▶ INPUT FOR THIS TASK:
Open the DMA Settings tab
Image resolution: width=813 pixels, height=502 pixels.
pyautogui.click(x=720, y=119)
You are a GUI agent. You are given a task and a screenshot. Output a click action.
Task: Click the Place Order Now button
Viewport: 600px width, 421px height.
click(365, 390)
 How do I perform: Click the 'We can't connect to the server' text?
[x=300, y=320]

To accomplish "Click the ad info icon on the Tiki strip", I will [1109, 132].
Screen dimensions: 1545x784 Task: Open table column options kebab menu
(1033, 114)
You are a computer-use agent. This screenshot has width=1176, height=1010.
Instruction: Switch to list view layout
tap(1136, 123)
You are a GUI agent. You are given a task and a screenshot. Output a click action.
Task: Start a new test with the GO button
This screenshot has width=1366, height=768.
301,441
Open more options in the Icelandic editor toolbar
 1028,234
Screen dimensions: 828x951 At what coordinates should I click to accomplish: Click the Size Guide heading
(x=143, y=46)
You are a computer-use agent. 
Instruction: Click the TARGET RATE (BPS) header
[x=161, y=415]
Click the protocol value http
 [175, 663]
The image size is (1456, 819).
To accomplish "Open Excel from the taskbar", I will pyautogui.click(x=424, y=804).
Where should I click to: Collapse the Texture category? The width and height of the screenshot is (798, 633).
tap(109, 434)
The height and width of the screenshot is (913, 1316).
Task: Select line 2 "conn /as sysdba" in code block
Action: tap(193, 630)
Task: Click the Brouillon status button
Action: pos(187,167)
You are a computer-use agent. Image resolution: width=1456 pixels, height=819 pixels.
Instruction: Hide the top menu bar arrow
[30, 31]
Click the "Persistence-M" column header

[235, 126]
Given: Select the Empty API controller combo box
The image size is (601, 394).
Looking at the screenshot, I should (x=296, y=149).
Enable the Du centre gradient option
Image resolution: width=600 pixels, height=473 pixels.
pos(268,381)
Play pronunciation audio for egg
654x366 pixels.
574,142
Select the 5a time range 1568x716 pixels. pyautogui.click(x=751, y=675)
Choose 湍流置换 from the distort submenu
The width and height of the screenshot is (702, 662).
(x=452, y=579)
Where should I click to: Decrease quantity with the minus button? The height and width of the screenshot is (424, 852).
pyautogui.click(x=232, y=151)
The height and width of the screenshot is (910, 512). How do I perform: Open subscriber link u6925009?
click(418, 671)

▶ AIM: Reproduce every line of the records above with "computer-use agent" replaced by "desktop automation agent" throughout, leaving everything else unchanged.

▶ OUTPUT OF THE EXERCISE:
Open the DMA Settings tab
Image resolution: width=813 pixels, height=502 pixels.
pyautogui.click(x=720, y=119)
You are a GUI agent. You are given a task and a screenshot. Output a click action.
Task: Click the Place Order Now button
Viewport: 600px width, 421px height.
click(365, 390)
 How do I perform: Click the 'We can't connect to the server' text?
[x=300, y=320]

To accomplish "Click the ad info icon on the Tiki strip", I will [1109, 132].
Screen dimensions: 1545x784 Task: Open table column options kebab menu
(1033, 114)
You are a desktop automation agent. This screenshot has width=1176, height=1010.
Instruction: Switch to list view layout
tap(1136, 123)
You are a GUI agent. You are given a task and a screenshot. Output a click action.
Task: Start a new test with the GO button
This screenshot has width=1366, height=768.
301,441
Open more options in the Icelandic editor toolbar
 1028,234
Screen dimensions: 828x951 At what coordinates should I click to accomplish: Click the Size Guide heading
(x=143, y=46)
You are a desktop automation agent. 
Instruction: Click the TARGET RATE (BPS) header
[x=161, y=415]
Click the protocol value http
 [175, 663]
The image size is (1456, 819).
To accomplish "Open Excel from the taskbar", I will pyautogui.click(x=424, y=804).
Where should I click to: Collapse the Texture category? The width and height of the screenshot is (798, 633).
tap(109, 434)
The height and width of the screenshot is (913, 1316).
Task: Select line 2 "conn /as sysdba" in code block
Action: tap(193, 630)
Task: Click the Brouillon status button
Action: pos(187,167)
You are a desktop automation agent. Image resolution: width=1456 pixels, height=819 pixels.
Instruction: Hide the top menu bar arrow
[30, 31]
Click the "Persistence-M" column header

[235, 126]
Given: Select the Empty API controller combo box
The image size is (601, 394).
Looking at the screenshot, I should (x=296, y=149).
Enable the Du centre gradient option
Image resolution: width=600 pixels, height=473 pixels.
pos(268,381)
Play pronunciation audio for egg
654x366 pixels.
574,142
Select the 5a time range 1568x716 pixels. pyautogui.click(x=751, y=675)
Choose 湍流置换 from the distort submenu
The width and height of the screenshot is (702, 662).
(x=452, y=579)
Where should I click to: Decrease quantity with the minus button? The height and width of the screenshot is (424, 852).
pyautogui.click(x=232, y=151)
The height and width of the screenshot is (910, 512). How do I perform: Open subscriber link u6925009?
click(418, 671)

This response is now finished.